# Alıntı Metin:
↓

Hasan Taşdemir tarafından 3/14/2014 2:35:14 AM zamanında düzenlenmiştir.
Hasan Taşdemir
Mehmet Hocam, yazınızı geç de olsa okumuş olmaktan mutluyum. Şimdi bunları gençlere ne kadar anlatırsak anlatalım beyinlerinde bir türlü canlandıramıyorlar. Anlamak için illa yaşamaları mı gerekiyor bilmiyorum :(
Bizler böyle yokluklardan geçerek bugünlere geldiğimiz için, çarçur edilen mille servete dayanamayıp isyan ediyoruz ama anlayan var mıdır acaba?
saygılar hocam...
Merhaba hocam. Şu an saatim 02.30'u gösteriyor. Önce kendim okudum yazınızı ve ardından sofrada olan çocuklarıma. Dikkatle dinlediler beni zira onlar böyle zorlukları hiç görmediler ve sahip oldukları nimetlerin farkına varmışlardır umarım. Sosyal içerikli dersler veren çok güzel bir paylaşımdı. Sizi bütün samimiyetimle tebrik ediyor, gönül dolusu selam ve sevgilerimi sunuyorum...
Emek boşa gitmemiş; Teknik Öğretmen....
Sevim'in ayaklarına sağlık.
Türkiye'de ünlü bir profosör var(adı kalsın) arkadaşım; gel bak dedi, o profosörün lisede okuduğu yıllarda oturduğu tek odalı ve dediğiniz şartlarda yaşadığı yeri gördüm.
Bedelini ödeyenler, okumanın değerini iyi biliyorlar. 45 Yaşımdan sonra, üniversiteye; açık öğretim fakültesi gece dersleri almaya gittiğim vakitler, üç ayrı dalda öğrenci gözlemi yaptım: Öğrenci velisi olarak; araştırmacı- yazar ve gazeteci olarak ve öğrenci olarak.
Gördüm ki; kız öğrenciler daha ciddî ve istikbal peşinde; erkeklerinse, ya askerliği ertelemek ya baba parası ile hayâtını yaşamak.... ciddîleri yok mu?... var desem nezâketen olur; bu kadar iyi şartlarda nasıl olur da öğrenci açıköğretim serbestliğini kabullenebilir... insan taşı sıksa suyunu çıkartır yaşta iken çoğu gördüklerimle elinde- avucundakini çocuğuna adayanların geçim dertleri ile 6 yıl boyunca dertlendim...

↑

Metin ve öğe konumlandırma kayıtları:
↓

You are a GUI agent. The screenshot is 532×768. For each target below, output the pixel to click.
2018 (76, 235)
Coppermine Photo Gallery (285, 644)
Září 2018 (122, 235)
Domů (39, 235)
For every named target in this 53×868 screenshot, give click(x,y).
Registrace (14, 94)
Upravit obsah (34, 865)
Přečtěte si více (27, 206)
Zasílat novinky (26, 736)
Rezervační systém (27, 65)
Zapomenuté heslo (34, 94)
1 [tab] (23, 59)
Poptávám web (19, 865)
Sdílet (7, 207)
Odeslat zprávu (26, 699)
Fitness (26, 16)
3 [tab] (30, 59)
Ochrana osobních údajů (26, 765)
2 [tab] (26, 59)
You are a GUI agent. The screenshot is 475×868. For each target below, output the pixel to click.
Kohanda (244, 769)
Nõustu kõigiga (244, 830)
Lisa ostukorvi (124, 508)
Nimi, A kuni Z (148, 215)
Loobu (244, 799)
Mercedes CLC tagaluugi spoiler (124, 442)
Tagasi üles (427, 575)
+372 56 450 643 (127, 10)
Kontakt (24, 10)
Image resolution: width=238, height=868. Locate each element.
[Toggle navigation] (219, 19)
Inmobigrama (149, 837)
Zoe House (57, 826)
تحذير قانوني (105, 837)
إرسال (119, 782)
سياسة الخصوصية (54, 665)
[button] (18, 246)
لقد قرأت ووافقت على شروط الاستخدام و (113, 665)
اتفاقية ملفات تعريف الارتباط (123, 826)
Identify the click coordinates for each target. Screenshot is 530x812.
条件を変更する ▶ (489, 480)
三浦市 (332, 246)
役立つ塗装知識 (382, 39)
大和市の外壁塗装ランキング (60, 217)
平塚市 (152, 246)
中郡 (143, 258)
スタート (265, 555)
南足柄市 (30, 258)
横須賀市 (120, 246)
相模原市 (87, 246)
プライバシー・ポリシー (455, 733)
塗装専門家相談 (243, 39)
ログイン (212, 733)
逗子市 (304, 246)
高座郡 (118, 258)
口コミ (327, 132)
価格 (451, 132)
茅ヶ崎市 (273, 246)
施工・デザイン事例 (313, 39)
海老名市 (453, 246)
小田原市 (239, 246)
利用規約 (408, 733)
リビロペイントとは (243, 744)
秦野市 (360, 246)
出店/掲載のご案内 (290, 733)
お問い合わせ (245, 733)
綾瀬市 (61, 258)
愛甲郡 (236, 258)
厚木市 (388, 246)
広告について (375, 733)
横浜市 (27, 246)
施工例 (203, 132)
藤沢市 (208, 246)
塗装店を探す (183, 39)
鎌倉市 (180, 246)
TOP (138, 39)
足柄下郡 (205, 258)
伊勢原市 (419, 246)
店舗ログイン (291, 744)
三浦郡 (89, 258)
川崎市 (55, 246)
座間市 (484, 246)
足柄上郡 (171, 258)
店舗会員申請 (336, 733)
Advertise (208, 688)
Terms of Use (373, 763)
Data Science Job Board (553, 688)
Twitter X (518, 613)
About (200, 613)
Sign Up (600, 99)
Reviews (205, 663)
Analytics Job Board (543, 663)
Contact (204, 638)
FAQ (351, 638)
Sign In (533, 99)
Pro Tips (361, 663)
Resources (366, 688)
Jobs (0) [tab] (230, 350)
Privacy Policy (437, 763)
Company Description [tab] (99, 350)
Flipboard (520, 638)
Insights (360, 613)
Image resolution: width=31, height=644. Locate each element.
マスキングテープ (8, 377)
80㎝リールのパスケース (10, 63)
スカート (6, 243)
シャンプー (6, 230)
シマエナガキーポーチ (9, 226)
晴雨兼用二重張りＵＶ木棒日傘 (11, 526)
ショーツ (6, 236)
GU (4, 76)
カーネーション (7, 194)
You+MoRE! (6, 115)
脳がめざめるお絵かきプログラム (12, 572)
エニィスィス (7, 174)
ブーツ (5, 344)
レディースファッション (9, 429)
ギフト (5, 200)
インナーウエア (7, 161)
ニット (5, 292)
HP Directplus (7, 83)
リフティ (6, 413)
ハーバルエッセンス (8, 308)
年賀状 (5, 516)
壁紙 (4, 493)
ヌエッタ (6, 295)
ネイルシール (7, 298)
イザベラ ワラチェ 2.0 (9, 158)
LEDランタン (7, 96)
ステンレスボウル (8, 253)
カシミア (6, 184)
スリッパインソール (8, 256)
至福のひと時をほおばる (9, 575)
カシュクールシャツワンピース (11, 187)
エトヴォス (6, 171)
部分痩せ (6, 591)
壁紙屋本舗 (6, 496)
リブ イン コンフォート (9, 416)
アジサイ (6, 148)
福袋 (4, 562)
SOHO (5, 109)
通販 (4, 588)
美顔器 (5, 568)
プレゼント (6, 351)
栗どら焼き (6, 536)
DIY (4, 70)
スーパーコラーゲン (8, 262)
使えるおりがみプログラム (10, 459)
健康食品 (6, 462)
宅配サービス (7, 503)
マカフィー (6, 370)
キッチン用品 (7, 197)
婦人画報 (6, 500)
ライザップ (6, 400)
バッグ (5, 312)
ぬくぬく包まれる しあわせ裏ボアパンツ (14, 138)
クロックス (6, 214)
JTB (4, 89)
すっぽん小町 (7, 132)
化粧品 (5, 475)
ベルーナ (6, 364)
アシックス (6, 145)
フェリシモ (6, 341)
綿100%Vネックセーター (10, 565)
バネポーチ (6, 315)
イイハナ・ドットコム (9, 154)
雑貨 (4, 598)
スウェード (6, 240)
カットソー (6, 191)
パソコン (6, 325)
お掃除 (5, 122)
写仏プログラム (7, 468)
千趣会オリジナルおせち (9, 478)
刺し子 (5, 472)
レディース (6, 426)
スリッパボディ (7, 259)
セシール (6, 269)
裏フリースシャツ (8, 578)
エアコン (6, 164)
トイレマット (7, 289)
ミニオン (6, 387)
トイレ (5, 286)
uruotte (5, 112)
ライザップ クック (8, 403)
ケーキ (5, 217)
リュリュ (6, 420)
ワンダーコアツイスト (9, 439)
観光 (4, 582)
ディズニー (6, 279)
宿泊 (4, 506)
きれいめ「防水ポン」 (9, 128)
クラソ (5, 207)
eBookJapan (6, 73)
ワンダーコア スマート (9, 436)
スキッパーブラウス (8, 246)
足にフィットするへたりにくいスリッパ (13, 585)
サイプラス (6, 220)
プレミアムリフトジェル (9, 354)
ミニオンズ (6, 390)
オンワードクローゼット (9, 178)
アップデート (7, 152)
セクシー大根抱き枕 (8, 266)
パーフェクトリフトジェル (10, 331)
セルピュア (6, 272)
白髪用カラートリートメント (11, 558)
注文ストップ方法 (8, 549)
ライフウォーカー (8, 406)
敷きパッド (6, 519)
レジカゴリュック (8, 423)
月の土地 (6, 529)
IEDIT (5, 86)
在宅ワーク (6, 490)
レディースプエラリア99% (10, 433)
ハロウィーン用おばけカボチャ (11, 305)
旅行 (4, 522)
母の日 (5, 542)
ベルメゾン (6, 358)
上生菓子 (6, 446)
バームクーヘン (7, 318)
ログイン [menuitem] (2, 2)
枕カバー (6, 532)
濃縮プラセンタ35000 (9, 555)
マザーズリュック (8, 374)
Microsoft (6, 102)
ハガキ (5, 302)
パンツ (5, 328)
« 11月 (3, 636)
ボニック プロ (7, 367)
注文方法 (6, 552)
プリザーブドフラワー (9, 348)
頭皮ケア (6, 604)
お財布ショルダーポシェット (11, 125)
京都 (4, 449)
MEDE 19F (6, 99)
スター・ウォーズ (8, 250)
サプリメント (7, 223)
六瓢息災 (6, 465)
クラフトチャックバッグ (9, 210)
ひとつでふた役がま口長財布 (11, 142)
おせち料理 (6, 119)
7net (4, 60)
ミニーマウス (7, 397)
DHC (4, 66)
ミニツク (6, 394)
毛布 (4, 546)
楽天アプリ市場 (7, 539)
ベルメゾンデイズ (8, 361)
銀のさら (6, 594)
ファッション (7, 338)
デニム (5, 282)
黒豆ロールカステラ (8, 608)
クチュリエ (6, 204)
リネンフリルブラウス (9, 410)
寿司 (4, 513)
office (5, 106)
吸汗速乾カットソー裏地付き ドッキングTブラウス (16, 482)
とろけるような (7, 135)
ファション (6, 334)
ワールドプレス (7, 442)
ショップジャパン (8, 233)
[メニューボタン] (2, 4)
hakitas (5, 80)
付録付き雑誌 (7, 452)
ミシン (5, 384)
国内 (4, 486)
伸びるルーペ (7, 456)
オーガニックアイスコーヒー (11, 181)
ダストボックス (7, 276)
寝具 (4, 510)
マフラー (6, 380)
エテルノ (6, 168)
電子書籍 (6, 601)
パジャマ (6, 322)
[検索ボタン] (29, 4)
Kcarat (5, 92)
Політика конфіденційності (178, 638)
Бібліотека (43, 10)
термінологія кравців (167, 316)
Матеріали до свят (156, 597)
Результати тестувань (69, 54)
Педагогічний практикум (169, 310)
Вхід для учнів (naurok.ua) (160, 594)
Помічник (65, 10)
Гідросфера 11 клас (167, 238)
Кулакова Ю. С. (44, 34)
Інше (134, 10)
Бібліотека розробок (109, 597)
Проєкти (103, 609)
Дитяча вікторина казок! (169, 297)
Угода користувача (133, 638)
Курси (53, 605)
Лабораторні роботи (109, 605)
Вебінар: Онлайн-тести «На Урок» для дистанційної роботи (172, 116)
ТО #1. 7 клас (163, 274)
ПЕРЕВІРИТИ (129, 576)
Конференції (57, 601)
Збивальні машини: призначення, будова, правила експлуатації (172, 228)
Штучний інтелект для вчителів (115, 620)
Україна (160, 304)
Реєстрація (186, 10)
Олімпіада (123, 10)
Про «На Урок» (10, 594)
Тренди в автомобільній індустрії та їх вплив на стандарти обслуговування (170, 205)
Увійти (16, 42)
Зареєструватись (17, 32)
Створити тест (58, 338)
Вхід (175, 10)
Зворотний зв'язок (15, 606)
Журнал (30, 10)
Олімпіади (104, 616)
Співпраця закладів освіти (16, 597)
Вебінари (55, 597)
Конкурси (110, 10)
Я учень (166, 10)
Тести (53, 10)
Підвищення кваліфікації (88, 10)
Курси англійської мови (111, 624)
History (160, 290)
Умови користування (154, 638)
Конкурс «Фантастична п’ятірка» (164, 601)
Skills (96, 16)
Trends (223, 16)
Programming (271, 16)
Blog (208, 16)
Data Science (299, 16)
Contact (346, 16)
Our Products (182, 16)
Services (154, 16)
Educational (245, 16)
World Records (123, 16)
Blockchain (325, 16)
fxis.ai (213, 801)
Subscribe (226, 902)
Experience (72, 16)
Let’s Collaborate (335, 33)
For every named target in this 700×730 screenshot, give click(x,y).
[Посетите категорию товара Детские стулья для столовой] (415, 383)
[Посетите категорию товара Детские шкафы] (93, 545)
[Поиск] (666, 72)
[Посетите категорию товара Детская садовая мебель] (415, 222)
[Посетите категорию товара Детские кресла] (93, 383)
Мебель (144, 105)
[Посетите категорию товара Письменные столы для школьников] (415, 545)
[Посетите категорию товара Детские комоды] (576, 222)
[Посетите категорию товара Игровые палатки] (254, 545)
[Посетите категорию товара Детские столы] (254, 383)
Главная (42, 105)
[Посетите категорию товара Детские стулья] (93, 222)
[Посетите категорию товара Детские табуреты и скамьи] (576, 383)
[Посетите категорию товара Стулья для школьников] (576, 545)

↑

# Görev Talimatları:
- 1) Alıntı metinde "Merhaba hocam. Şu" ile "Sevim'in ayaklarına sağlık." arasındaki kısmı, ikisi de dahil olmak üzere, "sofrada" yerine "masada" koyarak güncelleyin ve yeniden yazın.
- 2) Listede "エテルノ (6, 168)" geçen satır ile "Лабораторні роботи (109, 605)" geçen satır arasındaki satırları, bu iki satır da dahil, hedef adlarıyla birlikte yeniden yazın. Yanıtlardaki koordinat değerlerini 1,8 ile çarpın ve tam sayıya yuvarlayın; buçuklu değerleri yukarı yuvarlayın. Yalnızca bu satırları verin.

# Çözüm Listesi:
- 1)
Merhaba hocam. Şu an saatim 02.30'u gösteriyor. Önce kendim okudum yazınızı ve ardından masada olan çocuklarıma. Dikkatle dinlediler beni zira onlar böyle zorlukları hiç görmediler ve sahip oldukları nimetlerin farkına varmışlardır umarım. Sosyal içerikli dersler veren çok güzel bir paylaşımdı. Sizi bütün samimiyetimle tebrik ediyor, gönül dolusu selam ve sevgilerimi sunuyorum...
Emek boşa gitmemiş; Teknik Öğretmen....
Sevim'in ayaklarına sağlık.

- 2)
エテルノ (11, 302)
電子書籍 (11, 1082)
パジャマ (11, 580)
[検索ボタン] (52, 7)
Kcarat (9, 166)
Політика конфіденційності (320, 1148)
Бібліотека (77, 18)
термінологія кравців (301, 569)
Матеріали до свят (281, 1075)
Результати тестувань (124, 97)
Педагогічний практикум (304, 558)
Вхід для учнів (naurok.ua) (288, 1069)
Помічник (117, 18)
Гідросфера 11 клас (301, 428)
Кулакова Ю. С. (79, 61)
Інше (241, 18)
Бібліотека розробок (196, 1075)
Проєкти (185, 1096)
Дитяча вікторина казок! (304, 535)
Угода користувача (239, 1148)
Курси (95, 1089)
Лабораторні роботи (196, 1089)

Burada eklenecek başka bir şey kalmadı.